Given the book’s title and the way in which the author keeps returning to his chosen totemic image as if it was a corrective touchstone against a Western tendency towards exaggerated distancing of subject and object, it is perhaps surprising that no mention is made of Matsuo Basho’s famous advice: “Go to the pine if you want to learn about the pine, go to the bamboo if you want to learn about the bamboo”. Basho (1644-94) was Japan’s great master of haiku, those arresting slivers of verse so reminiscent of Zen. (The spirit of Basho, according to D.T. Suzuki, is the spirit of Zen expressing itself in seventeen syllables.) Basho’s most famous haiku is quoted on page 125. The importance of silence in such poetry, its sense of everyday sacrality and reverence for nature, ties in well with much of what Carter argues for. But the implications of an in-depth encounter with the philosophy behind such minimalist expression are not spelled out. Zen’s austerity, its paring-to-the-bone approach, its ruthless deconstruction (via koans and other techniques) of ordinary thinking, has a definite appeal. But would the values implicit in writing a book survive the importation of its ideas into one’s thinking?

There are some fascinating observations scattered through this book. To describe a Buddha as “an incarnation of non-dual awareness” (p.117) is to catch a vital aspect of Buddhist thinking with admirable concision. The idea that kami (a Shinto concept analogous to the numinous) might offer a way of viewing the world in a manner which could stave off ecological disaster (p.135) suggests some fascinating possibilities for a kind of deliberate, rationalised animism.
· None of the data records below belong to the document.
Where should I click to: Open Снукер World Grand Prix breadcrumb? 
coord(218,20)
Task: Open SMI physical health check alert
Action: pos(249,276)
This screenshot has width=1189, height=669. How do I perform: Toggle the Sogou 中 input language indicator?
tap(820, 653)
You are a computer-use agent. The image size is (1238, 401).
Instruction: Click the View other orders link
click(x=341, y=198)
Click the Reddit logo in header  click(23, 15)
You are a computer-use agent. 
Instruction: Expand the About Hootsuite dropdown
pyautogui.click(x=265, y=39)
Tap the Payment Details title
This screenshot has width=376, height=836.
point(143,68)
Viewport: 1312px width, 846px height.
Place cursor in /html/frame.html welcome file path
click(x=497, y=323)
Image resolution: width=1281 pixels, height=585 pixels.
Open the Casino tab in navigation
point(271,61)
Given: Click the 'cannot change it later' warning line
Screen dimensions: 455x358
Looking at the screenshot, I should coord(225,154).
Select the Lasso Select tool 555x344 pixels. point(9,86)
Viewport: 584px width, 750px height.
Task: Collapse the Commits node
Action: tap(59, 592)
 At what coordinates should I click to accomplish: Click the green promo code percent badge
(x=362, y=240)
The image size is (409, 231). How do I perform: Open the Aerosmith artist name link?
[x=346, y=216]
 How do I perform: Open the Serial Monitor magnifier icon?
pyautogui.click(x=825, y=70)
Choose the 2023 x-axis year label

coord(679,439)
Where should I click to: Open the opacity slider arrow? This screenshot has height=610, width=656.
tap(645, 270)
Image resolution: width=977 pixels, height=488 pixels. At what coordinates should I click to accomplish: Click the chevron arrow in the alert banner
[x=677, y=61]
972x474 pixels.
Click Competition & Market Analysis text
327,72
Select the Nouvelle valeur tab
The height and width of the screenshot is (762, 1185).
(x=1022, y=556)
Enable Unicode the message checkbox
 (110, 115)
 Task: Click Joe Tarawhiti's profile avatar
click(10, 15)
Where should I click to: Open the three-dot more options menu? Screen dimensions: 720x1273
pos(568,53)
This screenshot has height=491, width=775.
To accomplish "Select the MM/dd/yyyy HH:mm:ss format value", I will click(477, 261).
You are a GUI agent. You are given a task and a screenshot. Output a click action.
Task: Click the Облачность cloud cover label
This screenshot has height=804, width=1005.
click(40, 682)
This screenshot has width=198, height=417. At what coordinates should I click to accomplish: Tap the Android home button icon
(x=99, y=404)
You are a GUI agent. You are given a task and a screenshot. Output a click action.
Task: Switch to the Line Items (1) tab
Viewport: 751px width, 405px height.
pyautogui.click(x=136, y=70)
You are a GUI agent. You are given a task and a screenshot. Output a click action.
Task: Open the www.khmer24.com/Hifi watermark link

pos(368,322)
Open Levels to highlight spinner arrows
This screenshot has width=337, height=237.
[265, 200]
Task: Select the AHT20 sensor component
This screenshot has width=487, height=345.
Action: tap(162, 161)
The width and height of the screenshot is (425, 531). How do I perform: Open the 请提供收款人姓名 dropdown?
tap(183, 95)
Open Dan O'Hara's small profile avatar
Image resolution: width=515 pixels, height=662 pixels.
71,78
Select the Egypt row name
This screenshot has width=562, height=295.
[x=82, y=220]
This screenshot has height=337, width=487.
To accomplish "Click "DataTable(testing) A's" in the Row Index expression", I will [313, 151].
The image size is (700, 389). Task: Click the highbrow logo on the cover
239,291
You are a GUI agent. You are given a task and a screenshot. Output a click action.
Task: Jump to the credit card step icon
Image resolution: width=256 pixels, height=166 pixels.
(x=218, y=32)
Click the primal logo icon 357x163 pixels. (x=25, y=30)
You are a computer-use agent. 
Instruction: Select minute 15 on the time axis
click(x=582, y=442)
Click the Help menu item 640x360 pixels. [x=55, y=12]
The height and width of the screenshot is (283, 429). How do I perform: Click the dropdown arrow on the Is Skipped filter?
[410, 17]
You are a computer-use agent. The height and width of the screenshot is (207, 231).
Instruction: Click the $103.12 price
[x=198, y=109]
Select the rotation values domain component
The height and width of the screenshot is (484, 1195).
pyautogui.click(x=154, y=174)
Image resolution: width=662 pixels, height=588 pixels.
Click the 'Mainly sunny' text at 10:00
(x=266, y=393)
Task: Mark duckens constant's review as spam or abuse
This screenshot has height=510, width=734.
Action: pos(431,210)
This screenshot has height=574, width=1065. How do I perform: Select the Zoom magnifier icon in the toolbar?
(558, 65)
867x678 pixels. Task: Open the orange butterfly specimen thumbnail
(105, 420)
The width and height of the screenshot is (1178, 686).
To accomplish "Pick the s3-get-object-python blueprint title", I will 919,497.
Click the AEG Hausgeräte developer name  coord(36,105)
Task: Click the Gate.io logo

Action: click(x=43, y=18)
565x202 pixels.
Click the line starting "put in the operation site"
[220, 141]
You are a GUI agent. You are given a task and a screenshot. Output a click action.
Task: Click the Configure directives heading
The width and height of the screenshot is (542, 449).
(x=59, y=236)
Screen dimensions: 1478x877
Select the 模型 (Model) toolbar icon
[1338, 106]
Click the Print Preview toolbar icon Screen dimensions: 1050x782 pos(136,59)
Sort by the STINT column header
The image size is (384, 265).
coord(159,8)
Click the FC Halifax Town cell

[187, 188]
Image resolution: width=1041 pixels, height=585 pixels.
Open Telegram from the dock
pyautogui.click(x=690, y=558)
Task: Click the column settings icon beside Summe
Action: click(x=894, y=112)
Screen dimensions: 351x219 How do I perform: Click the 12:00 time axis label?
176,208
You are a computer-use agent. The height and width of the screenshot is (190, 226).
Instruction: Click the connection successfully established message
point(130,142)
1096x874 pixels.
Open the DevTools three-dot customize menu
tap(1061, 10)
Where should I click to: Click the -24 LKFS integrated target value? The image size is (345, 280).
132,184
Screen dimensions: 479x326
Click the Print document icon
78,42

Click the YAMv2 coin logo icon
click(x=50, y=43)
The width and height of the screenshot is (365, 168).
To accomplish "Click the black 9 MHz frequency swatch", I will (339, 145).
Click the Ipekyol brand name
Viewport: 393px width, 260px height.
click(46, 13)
The comparison of interdependence in North American native and Japanese traditions (p.143) identifies a potentially fruitful contour for comparative study to explore in more detail. Watsuji Tetsuro’s analysis of social relatedness (p.101) could have important implications for the more individualistic notions of identity prevalent in the West. But the book as a whole lacks the underlying coherence to pull such disparate insights into a focused philosophy. It is a book of glimpses in need of a broader panorama to set them in context.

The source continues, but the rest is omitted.